Here at xforty technologies we’ve been using a log aggregation toolkit called ELK. This toolkit is a collection of open source software packages that collect logs and parse them into structured snippets (logstash), store them in a searchable index (elasticsearch), and allow for the searching and dashboard reporting (kibana). Making the setup work well takes some effort, but the results are incredible. We stood up an ELK system and have been running it for about a year.
What can we do with it?
Through my twenty or so years doing software development and systems support I’ve made use of the linux command line tools to parse logs and produce digestible information. Ad-hoc use of grep, sed, awk, wc were the go-to. Maintaining a sharp command of these tools requires regular use. Go 6 months without solving a log parsing problem you’ll be spending some time rooting through cheat-sheets and manual pages.
ELK, using the kibana front end can easily search through log data. Using an easy to digest query format you can quickly find what you’re looking for. We used this very basic Kibana feature for probably six months without diving into any of the more advanced features. Our ELK setup provides very quick searching of our data. Searches usually return sub-second. We’ve been able to support users, troubleshoot problems, identify misbehaving hosted applications as well as identify nefarious scans all with the simple searching interface.
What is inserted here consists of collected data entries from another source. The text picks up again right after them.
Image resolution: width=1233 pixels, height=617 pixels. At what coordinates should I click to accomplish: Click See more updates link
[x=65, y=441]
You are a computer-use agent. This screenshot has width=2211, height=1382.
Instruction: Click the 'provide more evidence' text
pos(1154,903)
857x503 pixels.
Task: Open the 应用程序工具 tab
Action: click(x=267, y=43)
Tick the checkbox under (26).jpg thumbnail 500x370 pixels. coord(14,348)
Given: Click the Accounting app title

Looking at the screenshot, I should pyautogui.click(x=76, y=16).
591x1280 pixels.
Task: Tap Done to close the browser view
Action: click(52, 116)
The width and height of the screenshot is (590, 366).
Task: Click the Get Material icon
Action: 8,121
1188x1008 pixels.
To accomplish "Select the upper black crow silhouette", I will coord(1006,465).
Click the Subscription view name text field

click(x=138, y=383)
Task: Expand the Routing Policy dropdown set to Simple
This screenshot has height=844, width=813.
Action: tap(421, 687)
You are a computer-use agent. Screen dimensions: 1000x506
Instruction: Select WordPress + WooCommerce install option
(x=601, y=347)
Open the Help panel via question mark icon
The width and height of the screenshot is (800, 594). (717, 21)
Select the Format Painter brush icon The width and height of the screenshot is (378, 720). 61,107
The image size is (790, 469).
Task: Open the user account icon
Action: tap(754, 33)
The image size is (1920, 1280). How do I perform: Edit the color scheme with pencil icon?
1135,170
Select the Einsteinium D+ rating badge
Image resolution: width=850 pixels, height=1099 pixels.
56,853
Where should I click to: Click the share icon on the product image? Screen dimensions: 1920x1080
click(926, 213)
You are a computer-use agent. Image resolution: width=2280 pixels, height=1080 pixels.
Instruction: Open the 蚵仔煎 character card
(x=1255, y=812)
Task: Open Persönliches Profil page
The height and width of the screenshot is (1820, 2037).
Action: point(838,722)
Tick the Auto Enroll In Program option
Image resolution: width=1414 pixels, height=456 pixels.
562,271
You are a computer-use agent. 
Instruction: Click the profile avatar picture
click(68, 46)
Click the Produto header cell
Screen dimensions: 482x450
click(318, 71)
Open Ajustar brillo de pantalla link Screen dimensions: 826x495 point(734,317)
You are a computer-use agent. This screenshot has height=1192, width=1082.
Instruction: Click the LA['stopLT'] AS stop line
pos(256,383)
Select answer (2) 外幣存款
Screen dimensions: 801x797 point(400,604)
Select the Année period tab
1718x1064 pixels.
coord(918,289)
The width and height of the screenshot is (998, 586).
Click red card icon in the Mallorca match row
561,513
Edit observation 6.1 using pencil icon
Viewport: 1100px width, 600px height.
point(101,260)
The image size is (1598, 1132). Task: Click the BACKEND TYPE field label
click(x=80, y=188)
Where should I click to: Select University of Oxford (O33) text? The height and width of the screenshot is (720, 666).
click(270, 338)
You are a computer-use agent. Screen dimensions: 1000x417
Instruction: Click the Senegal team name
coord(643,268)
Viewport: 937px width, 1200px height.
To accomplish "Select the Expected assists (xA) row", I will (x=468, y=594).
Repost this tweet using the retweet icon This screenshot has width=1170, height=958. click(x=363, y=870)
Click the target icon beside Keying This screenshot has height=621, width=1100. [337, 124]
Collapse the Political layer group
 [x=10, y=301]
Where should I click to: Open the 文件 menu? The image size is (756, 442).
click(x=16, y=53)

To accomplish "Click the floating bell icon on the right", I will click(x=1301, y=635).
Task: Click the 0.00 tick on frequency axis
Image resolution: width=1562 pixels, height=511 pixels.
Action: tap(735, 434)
Kibana can do far more than simple searching, however.
After squashing a performance issue, I decided to tinker with the visualization feature to try to answer some questions I have had like:
What are the IP addresses most dropped from our firewalls?
Over the past seven days, the top five blocked IP addresses all clocked in at over 11,000 blocked connection attempts, the leader 126.96.36.199 with over 27,000 connection attempts blocked.
What are the most commonly scanned tcp/udp ports?
We figured the best indicator of this was to sum up the number of drops per tcp/udp port. Okay, this one is pretty interesting. The most commonly scanned port seems to be telnet, port 23. Port 5060, Session Initiation Protocol is up there on the list as well.
We were all pretty surprised to see that port 23, telnet is the clear leader. The only times we see telnet behind another port number is when our time window is short (say 15 minutes) and there’s scan of another port happening.
NOTE: Click on the image to blow it up.
A Note on Scans
There are scans and there are big scans. Run of the mill scans are happening all the time. A few times an hour it seems. These scans are not particularly aggressive or intrusive. We see clients run a sweep of our networks looking for this service or that. The most popular surprisingly seems to be telnet. Lagging far behind telnet are session initiation protocol (SIP), secure shell (ssh),
Every now and then we’ll see a monster scan, a leave no stone unturned level scan. Every IP/ port combination is exhaustively tapped asking the question “is this thing on?”. One such scan asked this very question 2.87 million times over the source of about fifteen hours. Another knocked on the door 821K times in one 24 hour period.
It’s a jungle out there.
If you’ve got log retention or analysis needs either for IT best practices regulation and compliance requirements the good folks over at elastic have got a good solution for you. At xforty we were able to improve our ability to support customers, understand the makeup of our network traffic and identify problems with our firewall policy.